(Extracted data entries)
-----

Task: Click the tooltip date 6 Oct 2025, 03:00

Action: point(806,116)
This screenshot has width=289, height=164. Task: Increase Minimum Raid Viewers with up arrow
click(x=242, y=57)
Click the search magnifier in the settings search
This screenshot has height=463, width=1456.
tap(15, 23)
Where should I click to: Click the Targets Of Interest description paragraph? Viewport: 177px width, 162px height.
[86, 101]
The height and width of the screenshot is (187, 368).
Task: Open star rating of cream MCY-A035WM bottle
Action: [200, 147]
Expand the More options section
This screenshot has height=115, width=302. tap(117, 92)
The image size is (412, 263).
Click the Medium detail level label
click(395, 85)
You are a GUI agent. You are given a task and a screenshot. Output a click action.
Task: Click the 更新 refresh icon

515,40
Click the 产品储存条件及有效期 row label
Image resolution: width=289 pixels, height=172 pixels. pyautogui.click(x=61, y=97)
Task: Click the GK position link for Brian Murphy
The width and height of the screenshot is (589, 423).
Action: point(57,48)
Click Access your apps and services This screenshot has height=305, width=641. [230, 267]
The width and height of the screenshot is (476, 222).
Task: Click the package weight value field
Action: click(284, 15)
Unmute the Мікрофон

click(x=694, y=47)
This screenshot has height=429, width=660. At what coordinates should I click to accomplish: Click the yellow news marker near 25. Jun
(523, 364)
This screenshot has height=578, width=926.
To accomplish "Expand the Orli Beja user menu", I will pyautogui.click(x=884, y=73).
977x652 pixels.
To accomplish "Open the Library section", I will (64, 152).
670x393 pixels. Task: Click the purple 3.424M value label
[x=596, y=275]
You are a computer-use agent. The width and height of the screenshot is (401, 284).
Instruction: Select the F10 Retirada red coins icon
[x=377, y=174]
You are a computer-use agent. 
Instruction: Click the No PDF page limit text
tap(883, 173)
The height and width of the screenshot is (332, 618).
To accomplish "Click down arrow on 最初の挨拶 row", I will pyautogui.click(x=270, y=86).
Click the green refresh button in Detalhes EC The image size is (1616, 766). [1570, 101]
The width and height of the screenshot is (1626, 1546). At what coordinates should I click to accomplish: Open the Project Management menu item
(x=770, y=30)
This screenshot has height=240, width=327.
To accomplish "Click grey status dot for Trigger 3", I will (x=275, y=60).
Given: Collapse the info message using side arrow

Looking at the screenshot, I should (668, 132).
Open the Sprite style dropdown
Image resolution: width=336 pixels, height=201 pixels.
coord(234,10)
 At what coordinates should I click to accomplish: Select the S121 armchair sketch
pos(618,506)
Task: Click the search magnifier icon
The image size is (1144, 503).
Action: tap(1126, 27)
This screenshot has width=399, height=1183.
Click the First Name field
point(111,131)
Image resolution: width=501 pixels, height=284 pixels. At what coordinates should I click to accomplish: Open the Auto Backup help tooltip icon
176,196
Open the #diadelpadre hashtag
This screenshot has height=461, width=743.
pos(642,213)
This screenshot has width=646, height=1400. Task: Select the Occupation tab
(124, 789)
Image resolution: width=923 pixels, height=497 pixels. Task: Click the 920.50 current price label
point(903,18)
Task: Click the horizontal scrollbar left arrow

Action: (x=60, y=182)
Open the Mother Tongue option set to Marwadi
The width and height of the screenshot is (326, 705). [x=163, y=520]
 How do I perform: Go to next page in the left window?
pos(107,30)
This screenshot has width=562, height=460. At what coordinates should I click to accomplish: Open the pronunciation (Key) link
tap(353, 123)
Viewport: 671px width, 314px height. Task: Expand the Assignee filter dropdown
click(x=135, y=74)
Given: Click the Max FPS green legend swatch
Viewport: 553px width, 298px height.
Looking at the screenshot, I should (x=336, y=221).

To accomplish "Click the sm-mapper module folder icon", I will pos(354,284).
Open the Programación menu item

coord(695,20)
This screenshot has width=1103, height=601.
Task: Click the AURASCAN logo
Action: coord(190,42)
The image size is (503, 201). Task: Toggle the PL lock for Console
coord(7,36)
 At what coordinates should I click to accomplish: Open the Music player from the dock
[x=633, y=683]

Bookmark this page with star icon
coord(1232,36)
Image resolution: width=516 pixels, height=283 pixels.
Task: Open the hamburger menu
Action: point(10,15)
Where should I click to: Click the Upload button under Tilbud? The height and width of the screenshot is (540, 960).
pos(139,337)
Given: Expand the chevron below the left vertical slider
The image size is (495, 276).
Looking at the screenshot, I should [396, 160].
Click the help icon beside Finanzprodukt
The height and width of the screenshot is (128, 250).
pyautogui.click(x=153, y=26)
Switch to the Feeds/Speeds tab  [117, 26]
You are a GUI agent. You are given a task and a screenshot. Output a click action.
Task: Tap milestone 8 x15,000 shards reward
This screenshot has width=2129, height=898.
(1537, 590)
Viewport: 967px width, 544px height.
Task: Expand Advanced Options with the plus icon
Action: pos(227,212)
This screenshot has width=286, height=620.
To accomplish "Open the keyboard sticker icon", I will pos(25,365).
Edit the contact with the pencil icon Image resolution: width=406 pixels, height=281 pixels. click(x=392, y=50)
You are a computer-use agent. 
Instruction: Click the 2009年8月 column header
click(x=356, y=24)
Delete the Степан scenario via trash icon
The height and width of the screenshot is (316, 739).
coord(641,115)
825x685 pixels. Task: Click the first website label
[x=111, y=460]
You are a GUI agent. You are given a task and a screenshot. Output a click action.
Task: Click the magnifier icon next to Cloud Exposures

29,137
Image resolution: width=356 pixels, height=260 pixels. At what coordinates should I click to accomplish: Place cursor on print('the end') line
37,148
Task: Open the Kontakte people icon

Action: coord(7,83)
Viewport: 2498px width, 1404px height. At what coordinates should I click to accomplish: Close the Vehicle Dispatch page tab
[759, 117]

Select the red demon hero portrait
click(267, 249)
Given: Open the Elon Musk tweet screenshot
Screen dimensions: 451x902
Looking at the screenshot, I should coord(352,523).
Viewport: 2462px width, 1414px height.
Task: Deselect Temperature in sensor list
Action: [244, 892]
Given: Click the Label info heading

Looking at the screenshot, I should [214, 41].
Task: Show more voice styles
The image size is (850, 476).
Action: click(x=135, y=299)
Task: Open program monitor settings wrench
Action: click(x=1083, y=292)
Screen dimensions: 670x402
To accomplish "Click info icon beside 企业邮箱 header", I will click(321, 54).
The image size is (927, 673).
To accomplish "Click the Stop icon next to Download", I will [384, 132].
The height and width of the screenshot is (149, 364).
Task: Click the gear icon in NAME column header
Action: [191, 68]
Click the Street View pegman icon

-----

*PROBLEM TO SOLVE*: Please copy the lines of the entries above without any change, from the line with "Open the Mother Tongue option set to Marwadi" to the line with "coord(7,36)", both included.

*SOLUTION TO THE PROBLEM*:
Open the Mother Tongue option set to Marwadi
The width and height of the screenshot is (326, 705). [x=163, y=520]
 How do I perform: Go to next page in the left window?
pos(107,30)
This screenshot has width=562, height=460. At what coordinates should I click to accomplish: Open the pronunciation (Key) link
tap(353, 123)
Viewport: 671px width, 314px height. Task: Expand the Assignee filter dropdown
click(x=135, y=74)
Given: Click the Max FPS green legend swatch
Viewport: 553px width, 298px height.
Looking at the screenshot, I should (x=336, y=221).

To accomplish "Click the sm-mapper module folder icon", I will pos(354,284).
Open the Programación menu item

coord(695,20)
This screenshot has width=1103, height=601.
Task: Click the AURASCAN logo
Action: coord(190,42)
The image size is (503, 201). Task: Toggle the PL lock for Console
coord(7,36)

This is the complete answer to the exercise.